**WHAT TO WORK ON:**
Could you give every line of the entries below as a JSON list of strings, one string per line, with blank lines left out?
....................
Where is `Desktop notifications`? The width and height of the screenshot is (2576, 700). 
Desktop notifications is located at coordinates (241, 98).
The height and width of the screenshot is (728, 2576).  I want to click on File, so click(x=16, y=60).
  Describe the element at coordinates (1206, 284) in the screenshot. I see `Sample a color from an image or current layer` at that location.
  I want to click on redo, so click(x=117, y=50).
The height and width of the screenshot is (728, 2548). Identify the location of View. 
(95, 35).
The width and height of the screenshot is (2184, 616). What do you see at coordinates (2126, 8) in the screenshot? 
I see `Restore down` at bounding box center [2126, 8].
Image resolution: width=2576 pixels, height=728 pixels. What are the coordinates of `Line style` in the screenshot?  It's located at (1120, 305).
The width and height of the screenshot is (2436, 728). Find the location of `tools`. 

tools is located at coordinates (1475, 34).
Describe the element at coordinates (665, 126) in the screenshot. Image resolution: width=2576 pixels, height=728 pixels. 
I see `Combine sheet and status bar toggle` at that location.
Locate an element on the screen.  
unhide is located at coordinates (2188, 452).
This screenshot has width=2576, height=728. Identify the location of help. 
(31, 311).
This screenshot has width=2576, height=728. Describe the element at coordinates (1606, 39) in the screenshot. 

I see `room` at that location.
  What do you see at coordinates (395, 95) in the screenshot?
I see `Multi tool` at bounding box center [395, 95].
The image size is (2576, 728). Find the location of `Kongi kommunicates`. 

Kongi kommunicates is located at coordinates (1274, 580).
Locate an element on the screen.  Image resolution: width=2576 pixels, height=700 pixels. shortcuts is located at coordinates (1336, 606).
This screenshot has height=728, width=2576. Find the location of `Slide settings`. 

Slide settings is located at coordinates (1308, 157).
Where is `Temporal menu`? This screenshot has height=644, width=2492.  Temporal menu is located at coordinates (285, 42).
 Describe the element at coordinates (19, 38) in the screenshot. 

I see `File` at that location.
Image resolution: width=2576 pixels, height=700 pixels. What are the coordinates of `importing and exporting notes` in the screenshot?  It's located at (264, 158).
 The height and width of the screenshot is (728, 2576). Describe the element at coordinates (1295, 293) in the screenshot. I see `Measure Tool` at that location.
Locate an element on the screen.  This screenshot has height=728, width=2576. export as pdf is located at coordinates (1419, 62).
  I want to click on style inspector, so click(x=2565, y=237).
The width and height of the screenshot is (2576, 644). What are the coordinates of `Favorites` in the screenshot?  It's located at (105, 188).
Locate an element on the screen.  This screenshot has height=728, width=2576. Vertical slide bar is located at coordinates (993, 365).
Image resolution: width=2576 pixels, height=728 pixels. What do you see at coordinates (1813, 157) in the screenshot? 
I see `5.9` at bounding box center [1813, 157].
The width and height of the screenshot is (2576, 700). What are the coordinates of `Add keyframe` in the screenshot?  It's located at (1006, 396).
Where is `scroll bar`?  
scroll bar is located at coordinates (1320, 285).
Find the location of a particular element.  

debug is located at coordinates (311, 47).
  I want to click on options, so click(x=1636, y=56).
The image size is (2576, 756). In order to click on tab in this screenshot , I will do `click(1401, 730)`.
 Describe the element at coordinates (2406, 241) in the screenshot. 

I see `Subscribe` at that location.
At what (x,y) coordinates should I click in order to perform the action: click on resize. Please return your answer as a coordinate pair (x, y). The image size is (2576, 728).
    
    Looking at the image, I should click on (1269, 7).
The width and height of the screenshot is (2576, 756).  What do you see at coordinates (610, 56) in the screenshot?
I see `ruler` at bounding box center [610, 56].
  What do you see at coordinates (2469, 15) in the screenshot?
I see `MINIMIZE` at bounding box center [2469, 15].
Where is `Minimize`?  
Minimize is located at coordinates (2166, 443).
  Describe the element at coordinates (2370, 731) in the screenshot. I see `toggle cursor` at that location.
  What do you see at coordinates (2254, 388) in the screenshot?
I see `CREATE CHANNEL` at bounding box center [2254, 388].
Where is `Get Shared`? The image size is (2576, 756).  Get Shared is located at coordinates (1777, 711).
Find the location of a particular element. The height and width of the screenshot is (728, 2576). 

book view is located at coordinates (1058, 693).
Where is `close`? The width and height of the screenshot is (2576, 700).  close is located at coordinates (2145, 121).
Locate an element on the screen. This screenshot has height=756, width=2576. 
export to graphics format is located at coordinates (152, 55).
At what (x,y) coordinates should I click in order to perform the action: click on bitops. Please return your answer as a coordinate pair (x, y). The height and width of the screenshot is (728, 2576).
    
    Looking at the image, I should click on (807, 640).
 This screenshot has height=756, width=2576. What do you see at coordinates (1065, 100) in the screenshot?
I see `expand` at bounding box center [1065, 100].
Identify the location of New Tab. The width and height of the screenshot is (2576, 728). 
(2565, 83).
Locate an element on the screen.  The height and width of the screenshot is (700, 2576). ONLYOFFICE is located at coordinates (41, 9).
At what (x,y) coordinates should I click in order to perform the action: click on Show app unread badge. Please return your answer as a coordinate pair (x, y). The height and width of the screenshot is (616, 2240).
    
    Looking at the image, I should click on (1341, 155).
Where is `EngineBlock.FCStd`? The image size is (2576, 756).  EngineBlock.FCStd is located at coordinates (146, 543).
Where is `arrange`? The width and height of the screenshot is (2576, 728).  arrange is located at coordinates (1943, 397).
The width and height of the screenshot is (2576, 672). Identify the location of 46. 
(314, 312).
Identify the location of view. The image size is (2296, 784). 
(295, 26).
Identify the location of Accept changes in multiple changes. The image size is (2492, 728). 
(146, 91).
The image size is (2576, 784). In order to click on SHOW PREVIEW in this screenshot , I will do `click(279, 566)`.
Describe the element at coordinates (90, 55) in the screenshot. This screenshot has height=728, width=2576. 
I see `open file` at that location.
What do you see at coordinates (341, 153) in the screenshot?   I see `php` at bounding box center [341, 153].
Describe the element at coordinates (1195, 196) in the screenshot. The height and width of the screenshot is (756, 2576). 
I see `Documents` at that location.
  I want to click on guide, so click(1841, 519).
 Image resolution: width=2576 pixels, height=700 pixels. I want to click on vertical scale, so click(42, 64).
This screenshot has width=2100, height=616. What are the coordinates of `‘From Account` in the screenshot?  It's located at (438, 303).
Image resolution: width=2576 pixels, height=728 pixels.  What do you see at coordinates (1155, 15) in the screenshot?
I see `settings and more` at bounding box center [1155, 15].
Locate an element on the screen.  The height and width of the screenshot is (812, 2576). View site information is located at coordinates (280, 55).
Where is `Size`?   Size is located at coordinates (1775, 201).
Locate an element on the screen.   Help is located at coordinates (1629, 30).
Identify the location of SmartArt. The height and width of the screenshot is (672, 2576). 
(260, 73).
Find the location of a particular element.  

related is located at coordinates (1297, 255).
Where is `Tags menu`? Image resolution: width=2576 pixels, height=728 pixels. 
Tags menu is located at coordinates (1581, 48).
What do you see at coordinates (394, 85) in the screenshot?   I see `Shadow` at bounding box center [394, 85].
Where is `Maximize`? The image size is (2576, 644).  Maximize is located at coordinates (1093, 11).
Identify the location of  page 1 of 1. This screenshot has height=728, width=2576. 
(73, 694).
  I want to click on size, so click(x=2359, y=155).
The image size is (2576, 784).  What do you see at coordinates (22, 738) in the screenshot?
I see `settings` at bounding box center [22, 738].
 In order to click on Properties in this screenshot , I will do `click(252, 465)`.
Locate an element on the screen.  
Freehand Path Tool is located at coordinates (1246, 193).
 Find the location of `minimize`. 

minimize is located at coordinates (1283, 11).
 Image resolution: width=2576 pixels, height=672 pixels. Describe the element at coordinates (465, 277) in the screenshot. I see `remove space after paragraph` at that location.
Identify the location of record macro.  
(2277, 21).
....................
**RESULT:**
[
  "Where is `Desktop notifications`? The width and height of the screenshot is (2576, 700). ",
  "Desktop notifications is located at coordinates (241, 98).",
  "The height and width of the screenshot is (728, 2576).  I want to click on File, so click(x=16, y=60).",
  "  Describe the element at coordinates (1206, 284) in the screenshot. I see `Sample a color from an image or current layer` at that location.",
  "  I want to click on redo, so click(x=117, y=50).",
  "The height and width of the screenshot is (728, 2548). Identify the location of View. ",
  "(95, 35).",
  "The width and height of the screenshot is (2184, 616). What do you see at coordinates (2126, 8) in the screenshot? ",
  "I see `Restore down` at bounding box center [2126, 8].",
  "Image resolution: width=2576 pixels, height=728 pixels. What are the coordinates of `Line style` in the screenshot?  It's located at (1120, 305).",
  "The width and height of the screenshot is (2436, 728). Find the location of `tools`. ",
  "tools is located at coordinates (1475, 34).",
  "Describe the element at coordinates (665, 126) in the screenshot. Image resolution: width=2576 pixels, height=728 pixels. ",
  "I see `Combine sheet and status bar toggle` at that location.",
  "Locate an element on the screen.  ",
  "unhide is located at coordinates (2188, 452).",
  "This screenshot has width=2576, height=728. Identify the location of help. ",
  "(31, 311).",
  "This screenshot has width=2576, height=728. Describe the element at coordinates (1606, 39) in the screenshot. ",
  "I see `room` at that location.",
  "  What do you see at coordinates (395, 95) in the screenshot?",
  "I see `Multi tool` at bounding box center [395, 95].",
  "The image size is (2576, 728). Find the location of `Kongi kommunicates`. ",
  "Kongi kommunicates is located at coordinates (1274, 580).",
  "Locate an element on the screen.  Image resolution: width=2576 pixels, height=700 pixels. shortcuts is located at coordinates (1336, 606).",
  "This screenshot has height=728, width=2576. Find the location of `Slide settings`. ",
  "Slide settings is located at coordinates (1308, 157).",
  "Where is `Temporal menu`? This screenshot has height=644, width=2492.  Temporal menu is located at coordinates (285, 42).",
  " Describe the element at coordinates (19, 38) in the screenshot. ",
  "I see `File` at that location.",
  "Image resolution: width=2576 pixels, height=700 pixels. What are the coordinates of `importing and exporting notes` in the screenshot?  It's located at (264, 158).",
  " The height and width of the screenshot is (728, 2576). Describe the element at coordinates (1295, 293) in the screenshot. I see `Measure Tool` at that location.",
  "Locate an element on the screen.  This screenshot has height=728, width=2576. export as pdf is located at coordinates (1419, 62).",
  "  I want to click on style inspector, so click(x=2565, y=237).",
  "The width and height of the screenshot is (2576, 644). What are the coordinates of `Favorites` in the screenshot?  It's located at (105, 188).",
  "Locate an element on the screen.  This screenshot has height=728, width=2576. Vertical slide bar is located at coordinates (993, 365).",
  "Image resolution: width=2576 pixels, height=728 pixels. What do you see at coordinates (1813, 157) in the screenshot? ",
  "I see `5.9` at bounding box center [1813, 157].",
  "The width and height of the screenshot is (2576, 700). What are the coordinates of `Add keyframe` in the screenshot?  It's located at (1006, 396).",
  "Where is `scroll bar`?  ",
  "scroll bar is located at coordinates (1320, 285).",
  "Find the location of a particular element.  ",
  "debug is located at coordinates (311, 47).",
  "  I want to click on options, so click(x=1636, y=56).",
  "The image size is (2576, 756). In order to click on tab in this screenshot , I will do `click(1401, 730)`.",
  " Describe the element at coordinates (2406, 241) in the screenshot. ",
  "I see `Subscribe` at that location.",
  "At what (x,y) coordinates should I click in order to perform the action: click on resize. Please return your answer as a coordinate pair (x, y). The image size is (2576, 728).",
  "    Looking at the image, I should click on (1269, 7).",
  "The width and height of the screenshot is (2576, 756).  What do you see at coordinates (610, 56) in the screenshot?",
  "I see `ruler` at bounding box center [610, 56].",
  "  What do you see at coordinates (2469, 15) in the screenshot?",
  "I see `MINIMIZE` at bounding box center [2469, 15].",
  "Where is `Minimize`?  ",
  "Minimize is located at coordinates (2166, 443).",
  "  Describe the element at coordinates (2370, 731) in the screenshot. I see `toggle cursor` at that location.",
  "  What do you see at coordinates (2254, 388) in the screenshot?",
  "I see `CREATE CHANNEL` at bounding box center [2254, 388].",
  "Where is `Get Shared`? The image size is (2576, 756).  Get Shared is located at coordinates (1777, 711).",
  "Find the location of a particular element. The height and width of the screenshot is (728, 2576). ",
  "book view is located at coordinates (1058, 693).",
  "Where is `close`? The width and height of the screenshot is (2576, 700).  close is located at coordinates (2145, 121).",
  "Locate an element on the screen. This screenshot has height=756, width=2576. ",
  "export to graphics format is located at coordinates (152, 55).",
  "At what (x,y) coordinates should I click in order to perform the action: click on bitops. Please return your answer as a coordinate pair (x, y). The height and width of the screenshot is (728, 2576).",
  "    Looking at the image, I should click on (807, 640).",
  " This screenshot has height=756, width=2576. What do you see at coordinates (1065, 100) in the screenshot?",
  "I see `expand` at bounding box center [1065, 100].",
  "Identify the location of New Tab. The width and height of the screenshot is (2576, 728). ",
  "(2565, 83).",
  "Locate an element on the screen.  The height and width of the screenshot is (700, 2576). ONLYOFFICE is located at coordinates (41, 9).",
  "At what (x,y) coordinates should I click in order to perform the action: click on Show app unread badge. Please return your answer as a coordinate pair (x, y). The height and width of the screenshot is (616, 2240).",
  "    Looking at the image, I should click on (1341, 155).",
  "Where is `EngineBlock.FCStd`? The image size is (2576, 756).  EngineBlock.FCStd is located at coordinates (146, 543).",
  "Where is `arrange`? The width and height of the screenshot is (2576, 728).  arrange is located at coordinates (1943, 397).",
  "The width and height of the screenshot is (2576, 672). Identify the location of 46. ",
  "(314, 312).",
  "Identify the location of view. The image size is (2296, 784). ",
  "(295, 26).",
  "Identify the location of Accept changes in multiple changes. The image size is (2492, 728). ",
  "(146, 91).",
  "The image size is (2576, 784). In order to click on SHOW PREVIEW in this screenshot , I will do `click(279, 566)`.",
  "Describe the element at coordinates (90, 55) in the screenshot. This screenshot has height=728, width=2576. ",
  "I see `open file` at that location.",
  "What do you see at coordinates (341, 153) in the screenshot?   I see `php` at bounding box center [341, 153].",
  "Describe the element at coordinates (1195, 196) in the screenshot. The height and width of the screenshot is (756, 2576). ",
  "I see `Documents` at that location.",
  "  I want to click on guide, so click(1841, 519).",
  " Image resolution: width=2576 pixels, height=700 pixels. I want to click on vertical scale, so click(42, 64).",
  "This screenshot has width=2100, height=616. What are the coordinates of `‘From Account` in the screenshot?  It's located at (438, 303).",
  "Image resolution: width=2576 pixels, height=728 pixels.  What do you see at coordinates (1155, 15) in the screenshot?",
  "I see `settings and more` at bounding box center [1155, 15].",
  "Locate an element on the screen.  The height and width of the screenshot is (812, 2576). View site information is located at coordinates (280, 55).",
  "Where is `Size`?   Size is located at coordinates (1775, 201).",
  "Locate an element on the screen.   Help is located at coordinates (1629, 30).",
  "Identify the location of SmartArt. The height and width of the screenshot is (672, 2576). ",
  "(260, 73).",
  "Find the location of a particular element.  ",
  "related is located at coordinates (1297, 255).",
  "Where is `Tags menu`? Image resolution: width=2576 pixels, height=728 pixels. ",
  "Tags menu is located at coordinates (1581, 48).",
  "What do you see at coordinates (394, 85) in the screenshot?   I see `Shadow` at bounding box center [394, 85].",
  "Where is `Maximize`? The image size is (2576, 644).  Maximize is located at coordinates (1093, 11).",
  "Identify the location of  page 1 of 1. This screenshot has height=728, width=2576. ",
  "(73, 694).",
  "  I want to click on size, so click(x=2359, y=155).",
  "The image size is (2576, 784).  What do you see at coordinates (22, 738) in the screenshot?",
  "I see `settings` at bounding box center [22, 738].",
  " In order to click on Properties in this screenshot , I will do `click(252, 465)`.",
  "Locate an element on the screen.  ",
  "Freehand Path Tool is located at coordinates (1246, 193).",
  " Find the location of `minimize`. ",
  "minimize is located at coordinates (1283, 11).",
  " Image resolution: width=2576 pixels, height=672 pixels. Describe the element at coordinates (465, 277) in the screenshot. I see `remove space after paragraph` at that location.",
  "Identify the location of record macro.  ",
  "(2277, 21)."
]